LOCAL MAN’S PRODUCTIVITY SKYROCKETS AFTER DISCOVERING HE CAN IGNORE ALL 10 “ESSENTIAL” TECH TRENDS
SILICON VALLEY COLLECTIVELY GASPS AS AVERAGE JOE MAINTAINS SANITY BY REFUSING TO GIVE A SH!T ABOUT HUMANOID ROBOTS
In what experts are calling “a disturbing display of independent thinking,” local project manager Dave Simmons has reportedly increased his productivity by 783% after making the radical decision to completely ignore Forrester’s list of 10 emerging technologies for 2025.
“I just asked myself, do I actually need to know what ‘agentic AI’ is to complete my quarterly reports?” said Simmons, who now spends his freed-up time actually finishing work instead of pretending to understand what ‘edge intelligence’ means. “Turns out, I f@#king don’t.”
TECH INDUSTRY PANIC ENSUES
Forrester executives held an emergency meeting after learning someone somewhere wasn’t breathlessly awaiting their next pronouncement on “quantum security” or whatever the hell they’re calling regular encryption this week.
“This is unprecedented,” stammered Dr. Buzz Wordington, Forrester’s Chief Innovation Evangelist. “If people start ignoring our arbitrary lists of technologies with impressive-sounding names, they might actually focus on real problems instead of chasing shiny objects. The entire tech consulting industry could collapse!”
REVOLUTIONARY APPROACH SPREADS
Simmons’ coworkers have begun adopting his radical methodology, which he calls “not giving a sh!t about things that won’t matter for at least five years.” Early adopters report sleeping better, experiencing less anxiety, and completing tasks that actually generate revenue.
“I used to spend four hours daily reading about how humanoid robots and TuringBots would revolutionize our industry,” admitted marketing director Sarah Chen. “Then I realized I still haven’t figured out how to make our current CRM system send emails correctly.”
EXPERTS WARN OF DANGERS
Professor Irrelevant Research from the Institute of Making Simple Things Complicated warns this trend could devastate the tech industry’s carefully constructed ecosystem of manufactured FOMO.

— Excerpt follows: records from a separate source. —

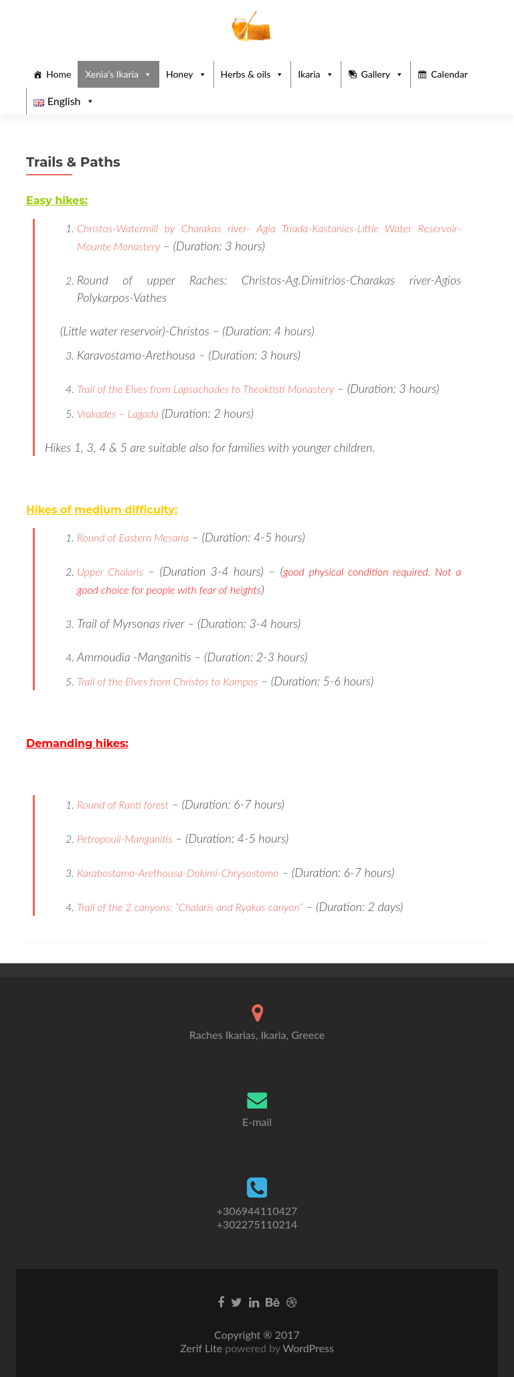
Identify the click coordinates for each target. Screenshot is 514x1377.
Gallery (375, 74)
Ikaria (309, 74)
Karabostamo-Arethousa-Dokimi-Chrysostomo (177, 872)
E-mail (257, 1121)
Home (58, 74)
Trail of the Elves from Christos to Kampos (167, 681)
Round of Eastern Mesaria (133, 537)
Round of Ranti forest (123, 804)
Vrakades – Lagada (118, 413)
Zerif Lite (202, 1348)
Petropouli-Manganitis (124, 838)
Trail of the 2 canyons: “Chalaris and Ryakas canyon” (190, 906)
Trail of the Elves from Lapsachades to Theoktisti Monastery (205, 388)
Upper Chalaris (110, 571)
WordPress (307, 1348)
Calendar (449, 74)
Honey (179, 74)
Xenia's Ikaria (112, 74)
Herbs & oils (246, 74)
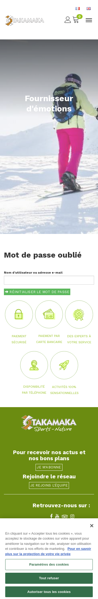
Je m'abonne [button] (49, 467)
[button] (24, 185)
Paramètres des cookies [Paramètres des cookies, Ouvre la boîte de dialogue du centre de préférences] (49, 567)
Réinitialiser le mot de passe (37, 292)
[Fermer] (91, 528)
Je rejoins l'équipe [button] (49, 485)
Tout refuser (49, 581)
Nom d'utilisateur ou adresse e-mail (33, 272)
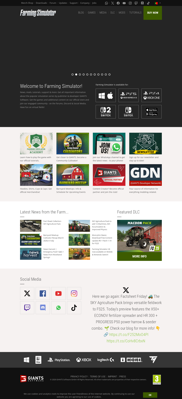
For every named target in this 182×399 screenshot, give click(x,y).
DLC (112, 12)
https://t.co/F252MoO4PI (128, 334)
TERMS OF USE (98, 376)
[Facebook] (118, 3)
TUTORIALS (135, 12)
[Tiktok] (148, 3)
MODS (122, 12)
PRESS (122, 376)
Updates (63, 2)
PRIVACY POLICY (79, 376)
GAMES (92, 12)
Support (73, 2)
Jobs (94, 2)
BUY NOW (152, 12)
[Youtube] (124, 3)
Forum (53, 2)
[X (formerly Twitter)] (112, 3)
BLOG (81, 12)
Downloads (41, 2)
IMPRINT (112, 376)
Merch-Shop (27, 2)
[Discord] (142, 3)
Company (85, 2)
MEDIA (103, 12)
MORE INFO (139, 256)
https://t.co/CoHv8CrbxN (126, 341)
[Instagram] (130, 3)
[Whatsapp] (106, 3)
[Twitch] (136, 3)
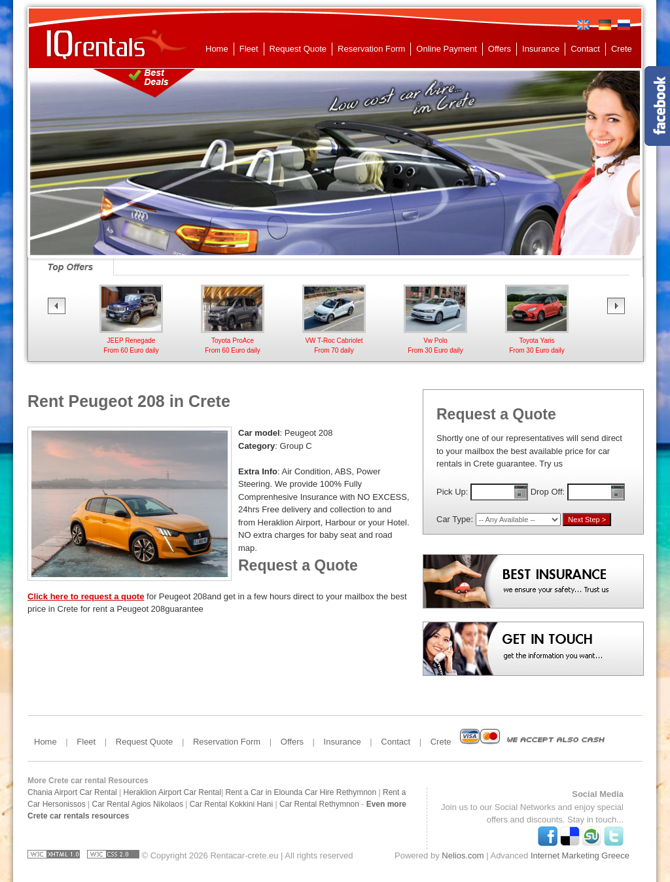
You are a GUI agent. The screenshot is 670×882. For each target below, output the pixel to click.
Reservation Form (371, 49)
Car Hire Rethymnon (340, 792)
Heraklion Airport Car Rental (172, 792)
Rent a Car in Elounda (263, 792)
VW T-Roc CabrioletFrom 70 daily (435, 340)
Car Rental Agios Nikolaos (137, 804)
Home (216, 49)
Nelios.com (463, 855)
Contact (585, 49)
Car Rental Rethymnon (319, 804)
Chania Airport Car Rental (72, 792)
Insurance (540, 49)
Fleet (248, 49)
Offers (499, 49)
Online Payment (446, 49)
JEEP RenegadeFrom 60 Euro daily (232, 340)
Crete (621, 49)
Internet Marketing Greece (580, 855)
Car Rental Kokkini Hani (231, 804)
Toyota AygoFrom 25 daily (131, 340)
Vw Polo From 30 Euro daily (537, 340)
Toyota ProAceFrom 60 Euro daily (334, 340)
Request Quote (298, 49)
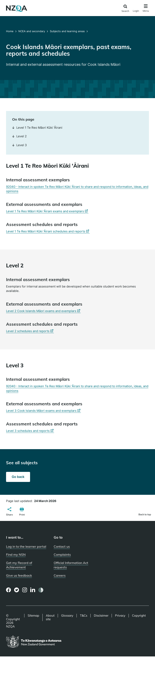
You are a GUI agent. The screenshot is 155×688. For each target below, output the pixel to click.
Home (10, 31)
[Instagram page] (24, 589)
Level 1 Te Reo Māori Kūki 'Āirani (37, 127)
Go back (18, 477)
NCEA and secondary (31, 31)
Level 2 (19, 136)
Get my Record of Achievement (19, 565)
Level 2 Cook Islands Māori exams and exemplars (43, 311)
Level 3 (19, 145)
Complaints (62, 554)
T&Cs (83, 615)
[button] (9, 512)
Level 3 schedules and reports (30, 431)
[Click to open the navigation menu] (146, 8)
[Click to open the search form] (125, 8)
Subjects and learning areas (67, 31)
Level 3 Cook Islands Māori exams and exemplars (43, 411)
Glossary (67, 615)
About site (50, 617)
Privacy (120, 615)
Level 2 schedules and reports (30, 331)
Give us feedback (19, 575)
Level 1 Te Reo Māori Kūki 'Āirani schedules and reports (48, 231)
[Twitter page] (16, 589)
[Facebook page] (8, 589)
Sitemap (33, 615)
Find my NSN (16, 554)
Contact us (62, 546)
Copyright (139, 615)
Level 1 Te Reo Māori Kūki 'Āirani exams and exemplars (47, 211)
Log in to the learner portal (26, 546)
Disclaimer (101, 615)
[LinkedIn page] (32, 590)
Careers (60, 575)
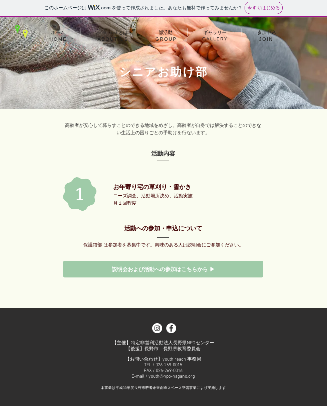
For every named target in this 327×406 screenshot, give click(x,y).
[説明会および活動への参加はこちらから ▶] (163, 269)
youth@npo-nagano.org (171, 376)
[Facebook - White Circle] (171, 328)
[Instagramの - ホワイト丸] (157, 328)
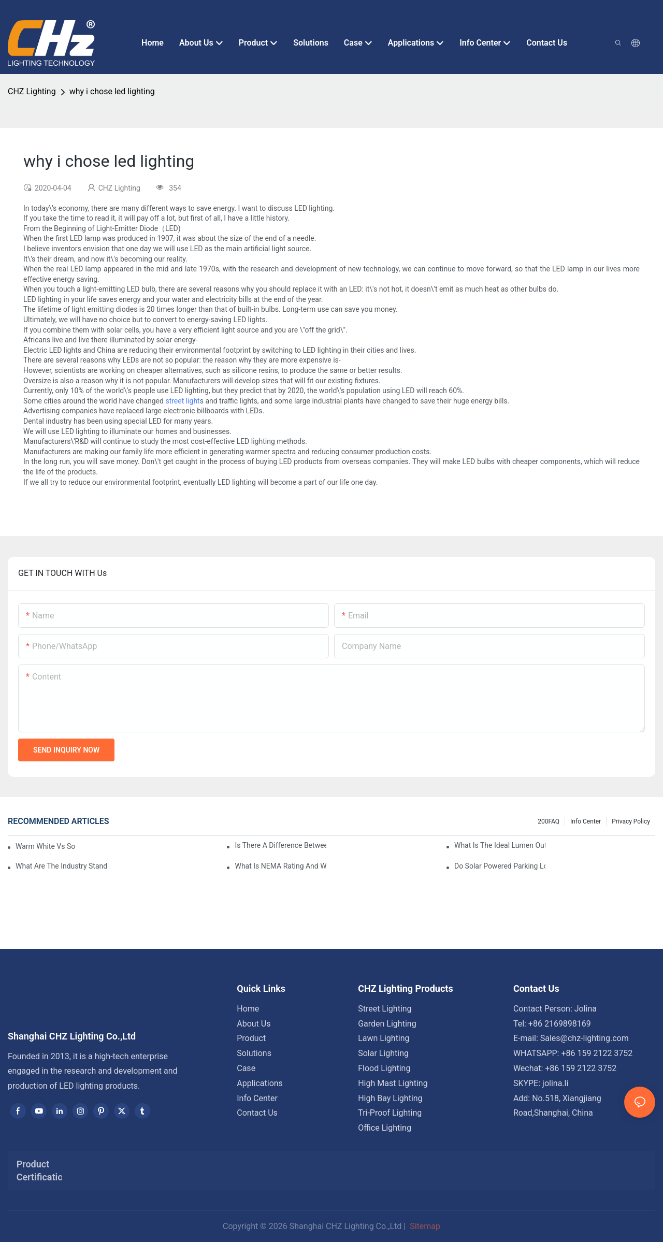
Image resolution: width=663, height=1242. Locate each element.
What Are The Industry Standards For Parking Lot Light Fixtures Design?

“We’ve spent decades training executives to panic whenever they’re not implementing the latest buzzword technology,” he explained. “If people start asking ‘Do we really need this?’ instead of ‘How quickly can we adopt it?’ we might accidentally create businesses that focus on customers instead of impressing venture capitalists.”
ALTERNATIVE APPROACH PROPOSED
Some companies are experimenting with a revolutionary alternative to following Forrester’s advice: asking employees what would actually help them do their jobs better.
“We were about to invest $4.2 million in ‘edge intelligence’ infrastructure,” said CTO Jennifer Williams. “Then we asked our team what they needed and they said ‘laptops that don’t crash every time there’s a Windows update.’ Saved us millions.”
At press time, Simmons was reportedly considering an even more radical approach for 2025: actually reading books instead of just looking at bullet points in LinkedIn articles. Tech industry analysts predict this could trigger the apocalypse.